Postoperative pain after cardiac surgery may provoke the release of neurohumoral agents (1) by activation of the autonomic nervous system, causing hemodynamic instability and myocardial ischemia (2). Pain of thoracic origin can lead to poor inspiratory efforts in the spontaneously breathing patient and may contribute to postoperative pulmonary dysfunction and hypoventilation. Therefore, adequate analgesia is of particular importance for the prevention of postoperative respiratory complications such as atelectasis and pneumonia (3).
Postoperative pain treatment is routinely started before admission to the intensive care unit with a long-acting opioid. In contrast, remifentanil is an analog of fentanyl and is rapidly hydrolyzed by esterases in plasma and tissues. It has a context-sensitive half-life of 3–4 min that is independent of the duration of infusion (4–6). These characteristics facilitate titration of dose to effect and also allow the use of very large doses without prolonging recovery from its effects (7). Rapid onset and metabolism enable prompt control of the perioperative stress response and allow rapid recovery (8). This makes remifentanil the most predictable opioid for precise pain treatment. However, rapid onset and potency require individual dose titration in spontaneously breathing patients. Remifentanil for postoperative pain treatment has been described by a number of authors using different remifentanil doses in combination with an opioid rescue therapy (9–12). None of these investigations was performed in patients after cardiac surgery and only in the study by Schraag et al. (13) was remifentanil administered continuously for more than 1 h after tracheal extubation. Nonsteroidal antiinflammatory drugs (NSAIDs) are frequently used in combination with opioids in the postoperative period and these drugs effectively reduce opioid consumption in noncardiac surgery patients (14,15).

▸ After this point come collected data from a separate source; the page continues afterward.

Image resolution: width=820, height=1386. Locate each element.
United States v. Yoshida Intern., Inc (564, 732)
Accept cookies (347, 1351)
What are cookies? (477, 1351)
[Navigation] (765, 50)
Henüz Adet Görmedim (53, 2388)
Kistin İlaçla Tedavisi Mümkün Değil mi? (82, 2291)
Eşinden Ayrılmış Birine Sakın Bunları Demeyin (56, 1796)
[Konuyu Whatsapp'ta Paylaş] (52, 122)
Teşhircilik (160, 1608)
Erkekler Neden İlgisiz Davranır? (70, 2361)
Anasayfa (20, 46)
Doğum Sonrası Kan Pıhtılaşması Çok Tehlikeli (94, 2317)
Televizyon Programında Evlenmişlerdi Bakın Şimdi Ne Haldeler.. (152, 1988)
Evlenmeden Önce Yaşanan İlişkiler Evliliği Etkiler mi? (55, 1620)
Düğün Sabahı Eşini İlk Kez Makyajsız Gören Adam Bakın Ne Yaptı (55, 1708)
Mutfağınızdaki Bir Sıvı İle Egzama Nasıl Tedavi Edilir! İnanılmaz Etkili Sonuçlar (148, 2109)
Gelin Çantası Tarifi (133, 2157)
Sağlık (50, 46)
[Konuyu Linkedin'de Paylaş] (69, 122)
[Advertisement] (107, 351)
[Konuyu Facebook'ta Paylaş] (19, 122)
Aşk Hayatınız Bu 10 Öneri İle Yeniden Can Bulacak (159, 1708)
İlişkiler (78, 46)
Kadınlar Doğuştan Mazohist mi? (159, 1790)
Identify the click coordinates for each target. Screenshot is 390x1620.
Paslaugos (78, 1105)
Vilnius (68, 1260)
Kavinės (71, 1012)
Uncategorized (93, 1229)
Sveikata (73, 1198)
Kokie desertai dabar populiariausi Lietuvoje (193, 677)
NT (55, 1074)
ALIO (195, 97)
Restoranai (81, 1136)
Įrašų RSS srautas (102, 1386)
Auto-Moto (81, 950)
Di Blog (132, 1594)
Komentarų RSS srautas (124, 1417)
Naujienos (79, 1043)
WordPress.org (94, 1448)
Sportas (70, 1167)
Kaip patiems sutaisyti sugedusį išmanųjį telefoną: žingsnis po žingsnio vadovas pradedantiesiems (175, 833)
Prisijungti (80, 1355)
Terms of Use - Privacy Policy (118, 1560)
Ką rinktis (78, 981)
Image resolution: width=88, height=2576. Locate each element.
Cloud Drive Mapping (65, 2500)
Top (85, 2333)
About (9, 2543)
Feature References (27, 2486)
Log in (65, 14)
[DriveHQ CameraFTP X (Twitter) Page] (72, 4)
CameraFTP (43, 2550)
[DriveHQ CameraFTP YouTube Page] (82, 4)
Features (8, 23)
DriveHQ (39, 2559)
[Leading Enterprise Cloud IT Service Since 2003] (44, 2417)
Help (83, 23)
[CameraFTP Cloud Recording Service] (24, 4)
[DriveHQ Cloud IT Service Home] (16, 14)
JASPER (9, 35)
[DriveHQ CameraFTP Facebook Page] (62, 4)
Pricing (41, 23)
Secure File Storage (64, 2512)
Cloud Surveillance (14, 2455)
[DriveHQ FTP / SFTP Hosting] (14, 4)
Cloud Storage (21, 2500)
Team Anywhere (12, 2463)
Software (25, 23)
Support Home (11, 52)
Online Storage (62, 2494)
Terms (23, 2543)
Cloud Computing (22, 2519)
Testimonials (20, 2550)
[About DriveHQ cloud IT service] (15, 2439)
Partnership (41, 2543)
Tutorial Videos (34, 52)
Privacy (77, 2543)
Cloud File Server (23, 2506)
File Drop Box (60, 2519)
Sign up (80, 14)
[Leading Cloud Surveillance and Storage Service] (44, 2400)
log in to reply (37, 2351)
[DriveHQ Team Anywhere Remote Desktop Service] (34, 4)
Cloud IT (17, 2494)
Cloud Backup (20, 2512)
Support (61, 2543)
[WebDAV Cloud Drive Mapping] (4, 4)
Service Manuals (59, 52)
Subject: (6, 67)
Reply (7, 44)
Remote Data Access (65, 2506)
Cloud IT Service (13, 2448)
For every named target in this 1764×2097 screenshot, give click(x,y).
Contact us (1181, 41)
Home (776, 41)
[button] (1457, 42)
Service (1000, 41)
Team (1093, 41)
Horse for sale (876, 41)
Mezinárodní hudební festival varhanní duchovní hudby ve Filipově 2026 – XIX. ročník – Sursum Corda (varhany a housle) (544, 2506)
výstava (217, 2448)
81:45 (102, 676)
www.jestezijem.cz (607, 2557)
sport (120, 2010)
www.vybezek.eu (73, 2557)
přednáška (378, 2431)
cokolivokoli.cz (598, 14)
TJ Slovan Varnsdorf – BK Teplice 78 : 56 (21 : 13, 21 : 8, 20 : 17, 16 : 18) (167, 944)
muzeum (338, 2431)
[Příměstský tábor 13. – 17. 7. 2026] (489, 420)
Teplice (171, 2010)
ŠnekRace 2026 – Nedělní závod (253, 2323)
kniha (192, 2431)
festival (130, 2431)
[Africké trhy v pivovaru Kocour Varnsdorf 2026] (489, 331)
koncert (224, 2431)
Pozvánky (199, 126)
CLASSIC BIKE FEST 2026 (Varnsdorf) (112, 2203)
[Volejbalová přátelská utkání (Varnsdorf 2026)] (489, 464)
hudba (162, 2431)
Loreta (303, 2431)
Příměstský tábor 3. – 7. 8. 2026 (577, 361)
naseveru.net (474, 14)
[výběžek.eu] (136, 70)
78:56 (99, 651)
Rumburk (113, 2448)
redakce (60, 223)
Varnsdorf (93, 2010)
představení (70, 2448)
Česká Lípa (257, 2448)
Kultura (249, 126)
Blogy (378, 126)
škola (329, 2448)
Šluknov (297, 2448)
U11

The aim of this investigation was to demonstrate the feasibility of providing sufficient postoperative analgesia with a manually titrated continuous infusion of remifentanil after cardiac surgery. Another goal of our study was to define the effective remifentanil dose necessary for adequate pain relief when remifentanil is applied in combination with a single IV dose of lornoxicam, a non-opioid NSAID. Compared with previous investigations remifentanil in this study was administered for 6 h in tracheally extubated patients.
With approval from our ethics committee and after written, informed consent, 30 patients of either gender, ASA physical status III–IV, undergoing elective cardiac surgery were included in our study. Patients were excluded if there was evidence of renal disease, hypersensitivity to opioids, allergy or sensitivity to NSAIDs, previous history of peptic ulcer disease, alcohol or drug abuse, neurological deficit, congestive heart failure (ejection fraction <40%), age <18 yr or >80 yr, a body mass index >35, pregnancy, participation in another clinical study, or language problems. Heart failure may preclude fast track anesthesia whereas old age and extreme obesity may delay weaning from mechanical ventilation, prompting exclusion of such patients from our study. The purpose and protocol of our study and the use of the visual analog scale (VAS) were explained to all patients preoperatively (16).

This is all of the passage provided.